Your instructions:
Look through the entries below and count every line in which "GSTL" appears; reply with the number only.

(Beginning of Material for this task)

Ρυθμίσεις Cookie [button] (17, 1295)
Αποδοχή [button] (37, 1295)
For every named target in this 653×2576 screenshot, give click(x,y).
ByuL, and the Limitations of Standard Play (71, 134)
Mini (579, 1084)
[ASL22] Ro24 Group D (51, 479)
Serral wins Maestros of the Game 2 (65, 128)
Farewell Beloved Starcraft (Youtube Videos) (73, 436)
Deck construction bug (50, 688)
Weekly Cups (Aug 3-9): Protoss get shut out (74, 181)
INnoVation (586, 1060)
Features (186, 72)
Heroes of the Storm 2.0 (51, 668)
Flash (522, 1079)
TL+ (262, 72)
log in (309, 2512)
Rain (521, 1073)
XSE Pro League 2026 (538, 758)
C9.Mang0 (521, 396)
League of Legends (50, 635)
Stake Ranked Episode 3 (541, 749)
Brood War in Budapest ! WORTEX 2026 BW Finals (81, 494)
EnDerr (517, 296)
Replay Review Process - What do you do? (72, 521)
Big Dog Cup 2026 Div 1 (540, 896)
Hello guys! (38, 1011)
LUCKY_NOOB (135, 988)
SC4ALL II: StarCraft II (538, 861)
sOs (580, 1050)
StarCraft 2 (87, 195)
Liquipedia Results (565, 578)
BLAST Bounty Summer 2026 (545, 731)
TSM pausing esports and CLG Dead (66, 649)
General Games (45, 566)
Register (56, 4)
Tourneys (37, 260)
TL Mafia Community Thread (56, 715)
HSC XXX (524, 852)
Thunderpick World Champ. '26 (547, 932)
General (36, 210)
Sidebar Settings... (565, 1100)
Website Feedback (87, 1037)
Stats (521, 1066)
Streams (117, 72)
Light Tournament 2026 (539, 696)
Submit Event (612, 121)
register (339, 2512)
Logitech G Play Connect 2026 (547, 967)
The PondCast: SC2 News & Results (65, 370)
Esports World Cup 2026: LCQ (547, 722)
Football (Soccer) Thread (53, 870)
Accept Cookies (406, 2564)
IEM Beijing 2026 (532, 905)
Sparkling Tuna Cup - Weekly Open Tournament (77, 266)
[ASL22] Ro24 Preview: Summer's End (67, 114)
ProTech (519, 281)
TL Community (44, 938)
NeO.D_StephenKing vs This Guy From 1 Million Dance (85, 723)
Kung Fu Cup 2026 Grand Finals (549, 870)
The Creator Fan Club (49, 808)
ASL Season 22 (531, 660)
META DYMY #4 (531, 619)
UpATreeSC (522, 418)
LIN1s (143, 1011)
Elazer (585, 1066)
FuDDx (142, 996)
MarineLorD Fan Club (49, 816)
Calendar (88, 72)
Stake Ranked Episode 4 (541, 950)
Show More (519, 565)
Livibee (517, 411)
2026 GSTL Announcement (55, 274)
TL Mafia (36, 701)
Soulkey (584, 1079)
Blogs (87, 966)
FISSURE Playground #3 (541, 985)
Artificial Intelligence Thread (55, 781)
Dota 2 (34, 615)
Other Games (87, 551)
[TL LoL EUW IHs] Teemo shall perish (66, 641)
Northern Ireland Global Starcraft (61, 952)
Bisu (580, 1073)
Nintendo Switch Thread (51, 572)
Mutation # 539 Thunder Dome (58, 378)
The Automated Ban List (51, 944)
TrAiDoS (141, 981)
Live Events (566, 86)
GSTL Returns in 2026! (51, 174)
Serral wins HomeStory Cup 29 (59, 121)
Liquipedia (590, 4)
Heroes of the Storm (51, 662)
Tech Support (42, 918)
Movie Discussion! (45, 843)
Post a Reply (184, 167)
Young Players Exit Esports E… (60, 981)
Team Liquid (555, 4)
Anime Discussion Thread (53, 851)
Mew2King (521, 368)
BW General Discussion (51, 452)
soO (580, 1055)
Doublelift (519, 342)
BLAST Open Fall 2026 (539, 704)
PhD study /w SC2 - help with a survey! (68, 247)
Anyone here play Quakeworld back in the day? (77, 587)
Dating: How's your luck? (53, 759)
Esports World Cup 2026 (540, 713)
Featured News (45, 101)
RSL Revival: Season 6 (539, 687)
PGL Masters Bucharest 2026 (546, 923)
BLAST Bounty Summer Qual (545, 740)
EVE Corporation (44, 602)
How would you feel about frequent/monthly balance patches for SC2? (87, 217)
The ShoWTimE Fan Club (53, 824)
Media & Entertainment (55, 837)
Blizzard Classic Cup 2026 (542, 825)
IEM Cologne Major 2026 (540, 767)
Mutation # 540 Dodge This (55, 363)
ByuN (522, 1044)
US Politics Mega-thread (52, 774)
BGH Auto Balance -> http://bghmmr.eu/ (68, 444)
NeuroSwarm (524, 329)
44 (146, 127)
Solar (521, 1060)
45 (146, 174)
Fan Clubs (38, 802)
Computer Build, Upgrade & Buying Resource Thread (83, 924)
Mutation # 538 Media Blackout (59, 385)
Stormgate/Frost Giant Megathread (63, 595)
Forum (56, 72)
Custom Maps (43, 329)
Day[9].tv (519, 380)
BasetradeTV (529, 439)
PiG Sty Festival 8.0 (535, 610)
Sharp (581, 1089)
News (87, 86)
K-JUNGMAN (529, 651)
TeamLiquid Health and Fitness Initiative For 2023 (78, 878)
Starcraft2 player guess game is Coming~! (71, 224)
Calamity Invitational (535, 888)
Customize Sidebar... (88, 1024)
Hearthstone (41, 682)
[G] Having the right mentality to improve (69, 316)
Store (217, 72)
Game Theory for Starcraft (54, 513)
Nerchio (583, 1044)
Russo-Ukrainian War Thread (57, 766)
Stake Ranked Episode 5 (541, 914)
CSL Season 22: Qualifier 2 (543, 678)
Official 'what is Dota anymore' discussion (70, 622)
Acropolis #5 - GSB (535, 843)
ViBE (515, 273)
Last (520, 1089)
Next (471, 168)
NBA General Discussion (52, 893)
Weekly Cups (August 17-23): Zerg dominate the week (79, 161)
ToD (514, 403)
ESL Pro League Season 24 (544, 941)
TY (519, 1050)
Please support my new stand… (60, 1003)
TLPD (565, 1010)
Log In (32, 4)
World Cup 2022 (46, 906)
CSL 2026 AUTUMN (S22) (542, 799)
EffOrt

(End of Material for this task)

Answer section:
2